• [TEXTO SELECIONADO]:
*****

Ainda que eu me lembre exatamente da primeira experiência de uma prova com banca, não me recordo da primeira vez que entrei em uma sala de aquecimento — pode ser que isso até tenha acontecido em uma dessas experiências nos testes para alunos novos da Fêgo (como carinhosamente chamamos a Escola), mas algo me diz que não. Como não consigo lembrar-me da primeira vez, utilizarei a memória da última vez em que estive em um ambiente assim como ponto de partida para minha reflexão.

Não me recordo de ter escrito até então sobre um local físico, se não me falha a memória tão frágil, tenho dedicado meu tempo nessa plataforma para dizer sobre alegorias, imagéticos e reflexões. Não fugirei dessa mesma narrativa dessa vez, acho que a sala de aquecimento, embora transmute de dimensão e localização geográfica, mantém em si, independente das particularidades, um aglomerado de eventos e situações.

Foto de Kamil Kalkan, retirada do Prexel

A última vez que entrei em uma sala de aquecimento foi há exatamente uma semana, considerando o dia que estou escrevendo esse texto. Já estava me preparando para todas as características que envolvem esse momento, tentando manter a tranquilidade e uma certa apatia importante para a sobrevivência no espaço conturbado que é o ambiente de uma prova.

Para a minha alegria, na ocasião em questão, cada aluno tinha uma sala individual para aquecer, mas como eram salas “vizinhas” o sentimento que pairava era o mesmo de sempre.

A sala de aquecimento é capaz de revelar em sua existência falhas e problemáticas da engrenagem do que chamamos de cultura, da música de concerto ou a música erudita. Temos poucas oportunidades de trabalho, é fato, e, diante disso, o clima de rivalidade, comparação e até mesmo a necessidade de manter uma postura de superioridade rapidamente tomam conta. Não estou aqui dizendo que em situações de prova ,outros lugares do globo se isentem de todos esses aspectos simplesmente porque tem a cultura e as oportunidades estruturadas de outra maneira, muito pelo contrário, acredito que tais aspectos permanecem presentes, contudo acho importante entender as peculiaridades do que acontece aqui na Terra de Santa Cruz.

*****

• [MATERIAL DE ORIGEM]:
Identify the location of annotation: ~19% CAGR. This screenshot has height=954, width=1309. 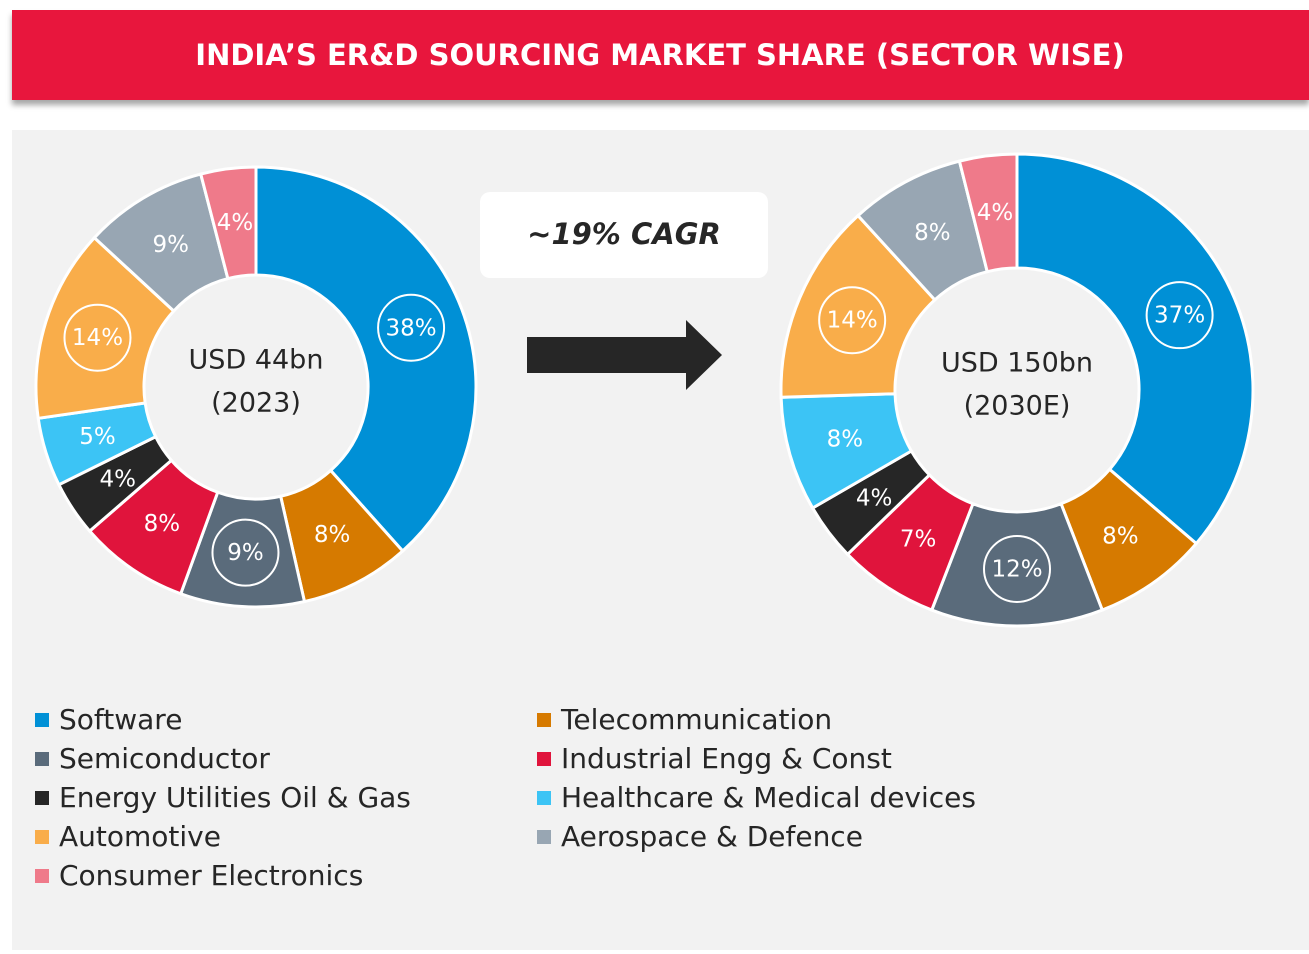
(624, 234).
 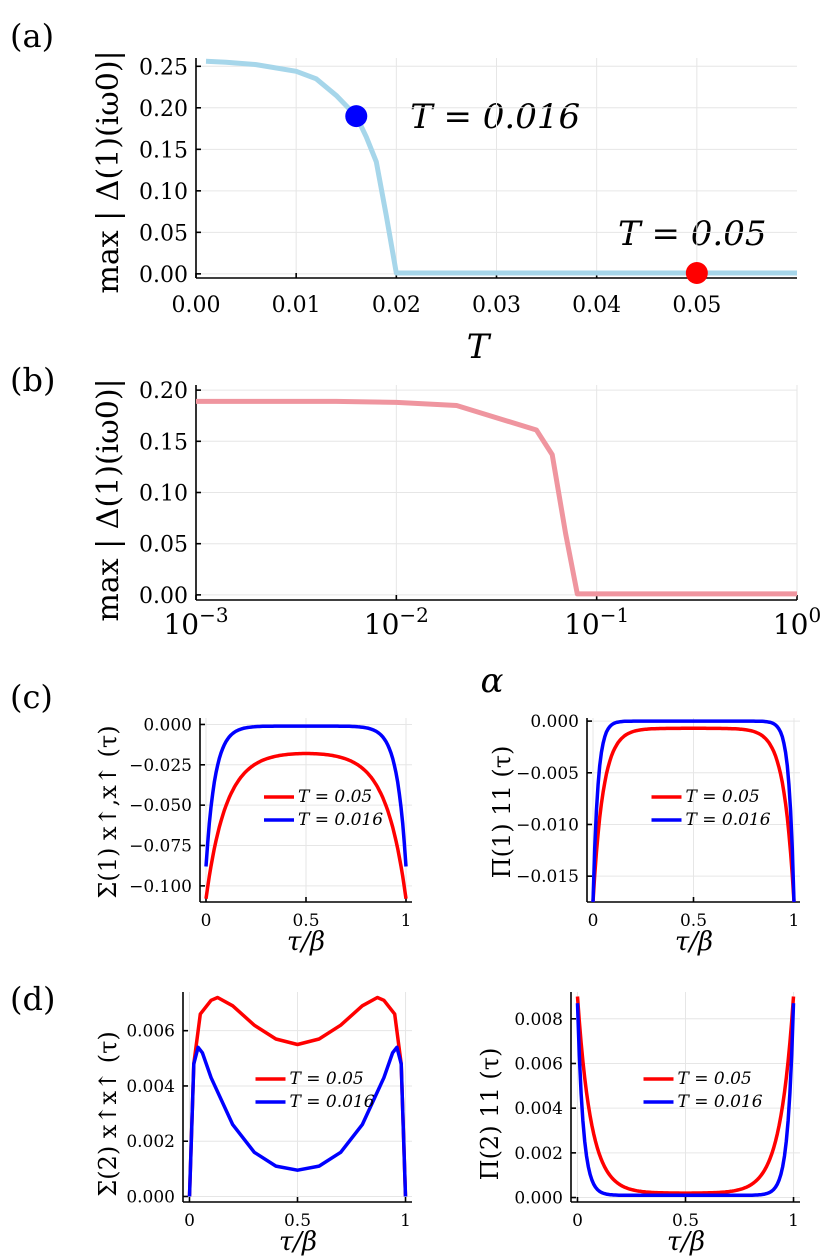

*****

• [TAREFAS DO EXERCÍCIO]:
1. Segundo o texto sobre a sala de aquecimento, quanto tempo antes da escrita aconteceu a última entrada em uma sala desse tipo?
2. Retome o texto sobre a sala de aquecimento a partir do ponto em que ele para.

• [RESPOSTAS POR ITEM]:
1. Exatamente uma semana antes do dia em que o texto foi escrito.

2.
Em tempos de incertezas, cortes e uma infinidade de termos que tentam suavizar e camuflar o processo de uberização cada vez mais latente em nossa área, o que ficou muito claro com o recente caso do Theatro Municipal de São Paulo o ambiente de prova se torna ainda mais dramático e espetacularizado.

O intuito é sempre tentar transparecer superioridade, maior domínio do repertório, mais experiência e vangloriar-se dos feitos da carreira, dos professores com os quais estudou. Me recordo de vezes em que candidatos em tom de desdém questionaram outros também candidatos a respeito de valor do instrumento, instituições que estudaram e outra série de informações.

No ambiente de aquecimento vale tudo, tocar o trecho que está mais confiante várias vezes, tocar mais forte e mais rápido. Todos ali estão jogando um jogo que, por experiência, todos foram aprendendo as regras, sem perceberem que no fim das contas estão todos perdendo.

Se ainda existe um delírio de meritocracia, a sala de aquecimento os coloca em xeque, se ainda há uma ideia de que todos teremos o mesmo espaço nessa grande máquina, a sala de aquecimento também a coloca em xeque.

Receio que esse registro tenha tomado um caminho desesperançoso e rancoroso, não era esse o intuito. O ambiente de prova traz sim muitos aprendizados e eu particularmente ainda consigo me enxergar nesse ambiente.

Mas se para grande parte da sociedade o que fazemos não se configura nem ao menos como profissão, acho que cabe e caberá a nós mesmos refletirmos sobre nossas próprias excentricidades. Na sala de aquecimento nos deparamos com os delírios egóicos dos outros e os nossos, mas em que momento será que os alimentamos?